Non a caso nell’ultimo decennio, si è assistito alla concreta utilizzazione di nuovi strumenti giuridici c.d. di “pianificazione successoria”, ovvero una regolamentazione di natura contrattuale o, comunque, alternativa al testamento, idonea a far fronte alle molteplici occorrenze espresse dal futuro de cuius ed enucleate dalla miglior dottrina:

  1. nella conservazione dell’unità del patrimonio familiare;
  2. nel mantenimento della destinazione economica di determinati beni;
  3. nella realizzazione della successione anche al di fuori del nucleo familiare;
  4. nel garantire, oltre la propria vita, il mantenimento e la formazione educativa, spirituale e professionale a determinati soggetti (soprattutto se disabili);
  5. nel verificare la bontà dell’assetto patrimoniale impostato già durante la propria vita sì da poterlo eventualmente modificare.

Un’efficace forma convenzionale di trasmissione della ricchezza idonea a realizzare le finalità sopra esposte, in luogo del testamento (ma anche dei correlati istituti del nostro diritto successorio), è rappresentata dall’istituto del “trust successorio o in funzione successoria”. Tale attitudine altro non è che diretta conseguenza della struttura e degli effetti posti in essere dal trust.

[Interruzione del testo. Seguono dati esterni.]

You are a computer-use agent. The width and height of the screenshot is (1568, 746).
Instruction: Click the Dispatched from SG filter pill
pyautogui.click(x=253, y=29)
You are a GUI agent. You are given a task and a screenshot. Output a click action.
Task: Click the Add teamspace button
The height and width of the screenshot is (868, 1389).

In termini generali, il trust è quel negozio giuridico in forza del quale il Disponente-testatore trasferisce la proprietà di determinati beni ad un Trustee incaricando quest’ultimo, sotto l’eventuale controllo di un terzo soggetto, il Guardiano, di gestirli ed amministrarli in favore dei beneficiari, determinati o determinabili, secondo un programma delineato dallo stesso Disponente. È possibile che il trust sia costituito mediante un atto tra vivi con effetti post mortem, in quanto i suoi effetti attributivi si attuano solo dopo la morte del Disponente (c.d. “trust con finalità successorie”) oppure direttamente a mezzo di un atto di ultima volontà, come testualmente previsto dall’art. 2 della Convenzione de L’Aja del 1° luglio del 1985, c.d. “trust testamentario”. Un caso famoso di trust testamentario è quello redatto, ad esempio, dal tenore Luciano Pavarotti.

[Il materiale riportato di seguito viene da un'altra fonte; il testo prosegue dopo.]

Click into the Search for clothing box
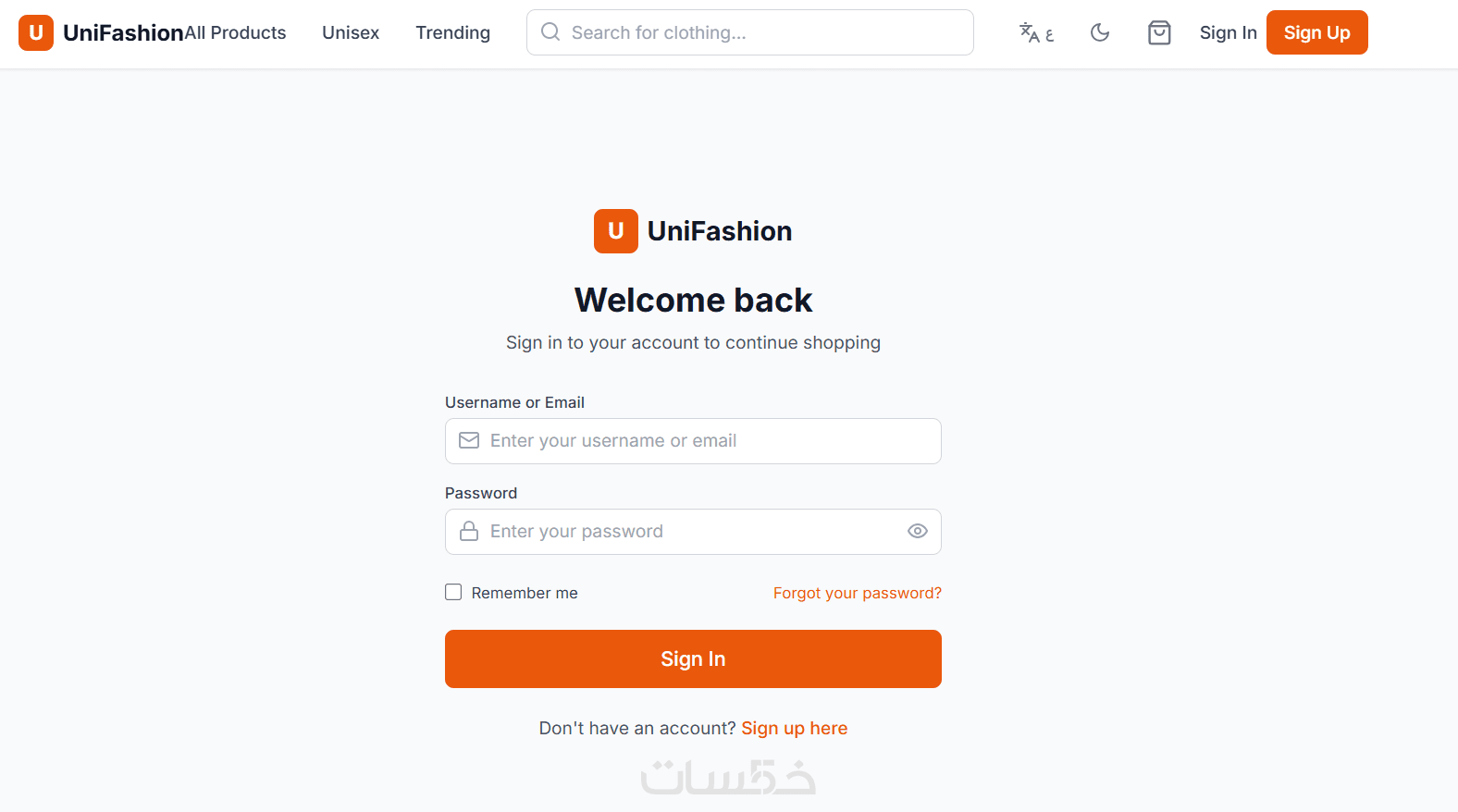(x=759, y=33)
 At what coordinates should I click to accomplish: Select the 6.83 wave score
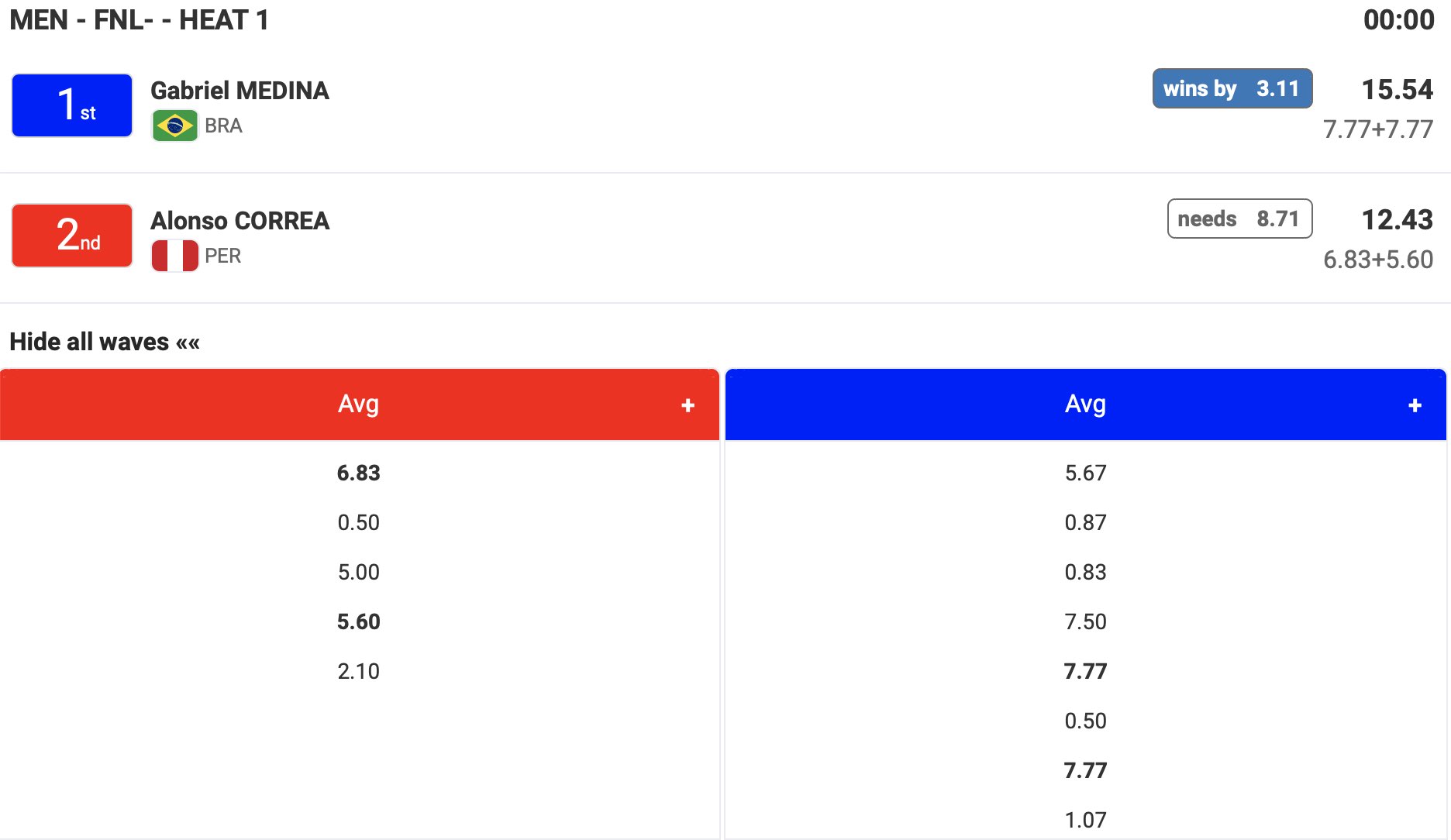click(358, 473)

Indipendentemente dalle sue modalità di istituzione, inter vivos o mortis causa, con il trasferimento dal Disponente al Trustee i beni entrano a far parte delle sostanze di quest’ultimo integrando un patrimonio separato e destinato allo scopo, dispiegando un’efficacia segregativa: i beni in trust insuscettibili di soggiacere alle vicende personali che riguardano il Trustee, il Disponente e i beneficiari stessi.

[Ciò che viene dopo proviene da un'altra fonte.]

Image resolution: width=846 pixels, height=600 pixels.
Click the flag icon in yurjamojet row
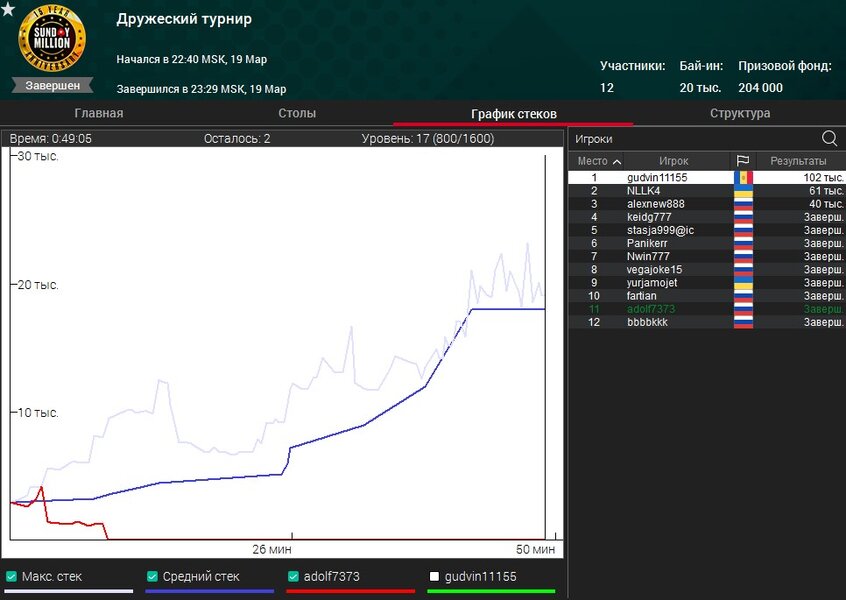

La funzionalità del trust ad assolvere la causa successoria del Disponente, si evidenzia nella possibilità di arricchire lo schema negoziale assecondando le esigenze successorie sopra evidenziate. Tramite la regolamentazione contenuta nell’atto istitutivo (programma), Il Disponente-testatore può:

– modulare i poteri attribuiti al Trustee e al Guardiano, così prolungando anche oltre la propria vita la possibilità di verificare ed eventualmente variare l’assetto patrimoniale originariamente predisposto;

– pianificare gli interessi in modo da tener conto delle mutevoli contigenze di vita. Si pensi, ad esempio, alle esigenze di mantenimento che il Disponente può aver interesse a soddisfare solo per un determinato periodo ovvero a favore unicamente di alcune persone, anche estranee al proprio nucleo familiare;

– può, nel valutare la meritevolezza delle persone prescelte quali beneficiari, nominare nuovi o di revocare precedenti beneficiari;

– può modulare i poteri attribuiti al Trustee e al Guardiano, così prolungando anche oltre la propria vita la possibilità di verificare ed eventualmente variare l’assetto patrimoniale originariamente predisposto;

– può, in caso di trust testamentario, mantenere il possesso e la gestione dei beni sino all’evento della sua morte;

Ciò per il Disponente è funzionale a “collaudare” l’assetto patrimoniale predisposto per dopo la sua morte. Il tutto, per di più, al riparo da eventuali rischi non inerenti alla finalità del trust attraverso la separazione patrimoniale di cui gode il fondo in trust.

In definitiva, è di tutta evidenza come il trust si presti a fungere da duttile ed efficace strumento di pianificazione successoria.